Los desperdicios del desencanto
Crónicas de La Habana
Cada montaña de basura revela un país donde los libros ideológicos terminan mezclados con electrodomésticos rotos
La Habana/Paso cerca de la enésima montaña de basura que me topo en el camino y es como si cada desperdicio me hablara. El verdadero relato nacional sale de esos desechos que se pudren bajo el sol de mayo y que el viento o los aguaceros arrastran por calles y avenidas. Hay países que cuentan su historia a través de sus vidrieras y sus museos, pero aquí está narrada por nuestras inmundicias.
Hace años, en los basureros se podían encontrar muchas cáscaras de viandas, restos de arroz y hasta periódicos Granma. Ahora, entre los desperdicios, aparecen las cajas vacías de lámparas recargables, baterías chinas, pequeños paneles solares y generadores eléctricos portátiles. La Isla de la oscuridad ha comenzado a dejar un rastro también en la basura. Cada empaque abandonado habla de una familia que reunió dólares durante meses para escapar de los apagones, pero también del sacrificio de los emigrados que ayudan a alumbrar las noches en penumbras.

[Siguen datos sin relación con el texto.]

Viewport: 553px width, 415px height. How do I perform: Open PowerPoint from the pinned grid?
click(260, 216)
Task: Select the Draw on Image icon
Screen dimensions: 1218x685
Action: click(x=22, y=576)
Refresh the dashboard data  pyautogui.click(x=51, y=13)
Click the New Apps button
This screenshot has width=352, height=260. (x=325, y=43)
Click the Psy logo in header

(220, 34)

Las cajas suelen conservar todavía las fotos impresas del producto: una bombilla encendida en medio de una sala impecable, una pareja sonriendo mientras la electricidad ilumina una cocina donde nunca falta nada. La propaganda de esos artefactos tiene algo de cruel en Cuba. Las imágenes en sus empaques no venden solo energía, pondría energía, también normalidad.. Prometen un ventilador funcionando con poco ruido, comida refrigerada, noches sin mosquitos y niños haciendo tareas bajo una luz estable. Prometen un país que no existe.
También los animales callejeros han aprendido a leer la transformación de nuestros despojos. Los perros y los gatos que merodean alrededor de los tanques saben que cada vez la gente bota menos productos que se puedan aún comer. Antes encontraban huesos, sobras de comida, pedazos de pan duro. Ahora escarban durante horas entre nailon, cartones húmedos y envases plásticos para encontrar apenas algo que tragar. La inflación también ha vaciado los basureros de restos de nuestra ración diaria.
Lo saben mejor que nadie los “buzos”, esos hombres y mujeres que hunden medio cuerpo dentro de los contenedores buscando algo que llevarse a la boca o para alimentar un cerdo
Lo saben mejor que nadie los “buzos”, esos hombres y mujeres que hunden medio cuerpo dentro de los contenedores buscando algo que llevarse a la boca o para alimentar un cerdo. La mayoría de las veces se tropiezan con ventiladores sin aspas, televisores destripados, arroceras eléctricas abiertas, guata húmeda de algún colchón, trozos de plástico y pedazos de cartón. Algunos de esos electrodomésticos se rompieron por las brutales subidas de voltaje que acompañan el regreso de la corriente tras un apagón.
Pero quizás nada resulte más simbólico que los libros tirados. Ahí están, empapados por la lluvia y llenos de moho, antiguos manuales de marxismo, tomos de discursos políticos, colecciones completas de propaganda ideológica y hasta diplomas otorgados “por la destacada participación en emulaciones socialistas”.A veces aparecen expedientes de oficinas estatales, papeles burocráticos lanzados sin cuidado y archivos enteros que nadie se tomó el trabajo de destruir. Como si hasta las propias autoridades hubieran perdido la fe en su trascendencia. La basura cubana ya no solo contiene restos materiales: contiene parte del desencanto nacional.
Sin embargo, entre tanto desperdicio también asoman los pequeños sueños. Una caja de un aire acondicionado comprado en Panamá que apenas podrá encenderse por la falta de energía. El envase vacío de un perfume traído de Miami que no se usó nunca en un club, porque la mayoría están cerrados en esta ciudad. Una caja a caja de chocolates europeos guardada durante días antes de ser lanzada al tanque y que se llevó buena parte de un salario mensual.
Basta mirar los vertederos para entender qué come esta nación, qué ha perdido, qué desea y en qué ha dejado de creer.